ONE HUNDRED THIRTY AND GOING STRONG

Waiahole School, the rural Oahu elementary school I attended for nine years, celebrated its 130th anniversary this September.
When begun in 1883, Hawaii was a royal kingdom ruled by King Kalakaua, and it was during his rule Waiahole School was begun as “an English language school… on September 17…”
Between 1932-1961, there was always one or more of my eight siblings and I attending the school we still share fond memories of as aging adults.
Situated in the lush Waiahole Valley, where archival papers report was once home to five rice fields that got water from the many streams, later harnessed by the Waiahole Water Tunnel that fed the pineapple plantations on the lee of the Koolau Mountain Range, the school was a community center to the small village of truck farmers and blue collar workers. It was a mile from the two-lane Kamehameha Highway that skirts the windward side of the island, and often the first school for newly minted teachers who commuted from Honolulu. Usually a veteran teacher and the principal lived in the teachers’ cottages behind the school.
When I attended between 1942-1951, Hawaii was a territory of the United States. After King Kalakaua’s death shortly after the school’s inception, his sister Queen Liliuokalani succeeded him, but within a few years she was overthrown and the Republic of Hawaii was established in 1893. The United States annexed it as a territory in 1900.
In 1942 the territory was under martial law after Pearl Harbor was bombed, and so we were never taught the historical aspects of our school, the war effort taking precedence over everything else. And perhaps thought unimportant, we continued on with contemporary events instead of being taught our school’s rich history.
So in 1983 I was astonished to learn it celebrated its 100th anniversary! And now this year I was nudged into remembering thirty years had passed and a big celebration was planned.
I didn’t attend the celebration, but sent three stories to contribute toward the commemorative booklet, and learned one was included. I won’t know which story dealing with happy memories such as working in the cafeteria, going to school barefooted, or celebrating May Day is included until I receive the booklet a classmate promised me he’d send.
When Waiahole School began students from the region of about a ten-mile radius attended. During my time, the school had two long wood buildings housing the office, a library, a home ec room with kitchenettes, and several classrooms; three separate bungalow classroom buildings, a cafeteria, and a cottage-like classroom that had been there from an earlier era. We thought the school of approximately 350 pupils “big” as we were rural kids not used to large numbers of persons together in one place.

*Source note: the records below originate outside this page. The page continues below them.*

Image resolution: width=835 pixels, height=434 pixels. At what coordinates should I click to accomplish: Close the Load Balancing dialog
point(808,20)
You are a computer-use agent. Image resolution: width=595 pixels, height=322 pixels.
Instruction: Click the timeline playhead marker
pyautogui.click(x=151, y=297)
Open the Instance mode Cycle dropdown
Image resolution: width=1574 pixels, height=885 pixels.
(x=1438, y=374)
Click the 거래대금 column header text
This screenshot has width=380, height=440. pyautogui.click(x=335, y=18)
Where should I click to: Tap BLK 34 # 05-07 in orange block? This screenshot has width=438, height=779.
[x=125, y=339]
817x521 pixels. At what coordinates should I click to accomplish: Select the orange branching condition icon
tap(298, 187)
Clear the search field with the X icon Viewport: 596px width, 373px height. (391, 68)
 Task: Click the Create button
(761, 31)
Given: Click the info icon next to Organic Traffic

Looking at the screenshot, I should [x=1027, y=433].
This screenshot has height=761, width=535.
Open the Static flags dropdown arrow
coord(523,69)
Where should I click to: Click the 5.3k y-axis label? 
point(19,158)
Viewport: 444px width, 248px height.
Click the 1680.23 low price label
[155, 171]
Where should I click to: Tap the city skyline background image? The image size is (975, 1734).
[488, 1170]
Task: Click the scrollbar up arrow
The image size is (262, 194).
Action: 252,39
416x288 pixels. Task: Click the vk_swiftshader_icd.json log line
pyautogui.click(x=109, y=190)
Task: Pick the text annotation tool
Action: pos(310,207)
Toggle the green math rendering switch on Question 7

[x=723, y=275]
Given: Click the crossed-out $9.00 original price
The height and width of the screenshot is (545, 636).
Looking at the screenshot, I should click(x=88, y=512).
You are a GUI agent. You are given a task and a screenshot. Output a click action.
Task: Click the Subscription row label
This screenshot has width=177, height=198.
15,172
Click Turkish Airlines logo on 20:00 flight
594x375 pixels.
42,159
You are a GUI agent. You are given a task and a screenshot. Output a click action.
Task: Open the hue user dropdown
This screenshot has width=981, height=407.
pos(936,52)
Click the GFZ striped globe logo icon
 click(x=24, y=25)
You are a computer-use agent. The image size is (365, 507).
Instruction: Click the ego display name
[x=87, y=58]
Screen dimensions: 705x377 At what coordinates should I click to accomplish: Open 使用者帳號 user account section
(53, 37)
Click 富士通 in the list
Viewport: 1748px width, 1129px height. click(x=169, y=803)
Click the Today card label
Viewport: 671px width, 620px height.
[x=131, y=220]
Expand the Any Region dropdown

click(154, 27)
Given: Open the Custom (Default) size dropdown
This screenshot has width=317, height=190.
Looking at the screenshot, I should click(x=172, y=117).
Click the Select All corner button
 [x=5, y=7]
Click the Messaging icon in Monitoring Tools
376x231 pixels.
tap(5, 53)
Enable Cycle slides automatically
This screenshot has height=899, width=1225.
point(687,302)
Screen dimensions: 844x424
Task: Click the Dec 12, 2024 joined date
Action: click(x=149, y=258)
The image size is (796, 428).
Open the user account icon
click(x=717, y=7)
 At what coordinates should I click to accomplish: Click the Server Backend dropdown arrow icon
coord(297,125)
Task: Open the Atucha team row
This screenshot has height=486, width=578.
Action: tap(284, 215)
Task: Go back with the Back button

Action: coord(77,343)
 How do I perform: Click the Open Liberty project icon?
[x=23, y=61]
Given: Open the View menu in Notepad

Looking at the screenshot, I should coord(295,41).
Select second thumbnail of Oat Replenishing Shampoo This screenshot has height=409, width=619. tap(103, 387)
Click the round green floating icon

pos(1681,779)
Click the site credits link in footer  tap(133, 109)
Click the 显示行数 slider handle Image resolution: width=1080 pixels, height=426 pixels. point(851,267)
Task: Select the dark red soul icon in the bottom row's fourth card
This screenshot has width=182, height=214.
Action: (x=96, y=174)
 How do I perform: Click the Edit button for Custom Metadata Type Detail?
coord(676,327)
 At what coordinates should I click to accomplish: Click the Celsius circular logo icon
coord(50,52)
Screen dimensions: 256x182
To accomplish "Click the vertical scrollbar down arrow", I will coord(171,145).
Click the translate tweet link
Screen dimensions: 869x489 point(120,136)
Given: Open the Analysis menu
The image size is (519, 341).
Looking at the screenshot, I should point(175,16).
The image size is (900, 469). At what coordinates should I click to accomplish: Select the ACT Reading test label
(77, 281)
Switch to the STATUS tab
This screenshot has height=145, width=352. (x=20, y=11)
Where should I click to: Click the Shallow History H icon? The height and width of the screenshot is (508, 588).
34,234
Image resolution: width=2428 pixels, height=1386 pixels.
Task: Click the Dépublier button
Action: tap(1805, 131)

The large yard was our playing field, and we gathered at the steps of the office for assemblies.
Last year my husband and I visited the campus, and it was entirely different from what I remembered. Gone were all the wooden structures, replaced by brick and plaster buildings, gone the teachers’ and principal’s cottages. All the kids wore footwear, a contrast to my barefoot days.
When I attended, it was a k_9 school, but now K-6. On rainy days we ran from one building to another to avoid getting wet, but at the new facility, there are overhangs and concrete walkways everywhere. The only remnant I recognized was the drinking of three outlets that was in front of what had been the oldest little classroom. The student body had shrunken to about seventy, but they were still of ethnic minorities as when I attended.
Waiahole was once owned by a large estate and lots leased to residents, but about forty years ago, a developer bought it with the plan to build tracts of houses. Fearing that would cause a loss of the rural style of living, activist farmers and former students involved with the state Legislature fought hard to keep that from happening. Rallies were held, letters and petitions sent, and finally the State bought the land and gave long-term leases to the residents. The rural characteristics remain, the community and school vibrant,
It’s said, “you can’t go home again,” and if buildings are the benchmark, that’s very true, but otherwise, Waiahole School continues undiminished through the third century from its inception under royal kingdom, the Republic, the territory and now statehood.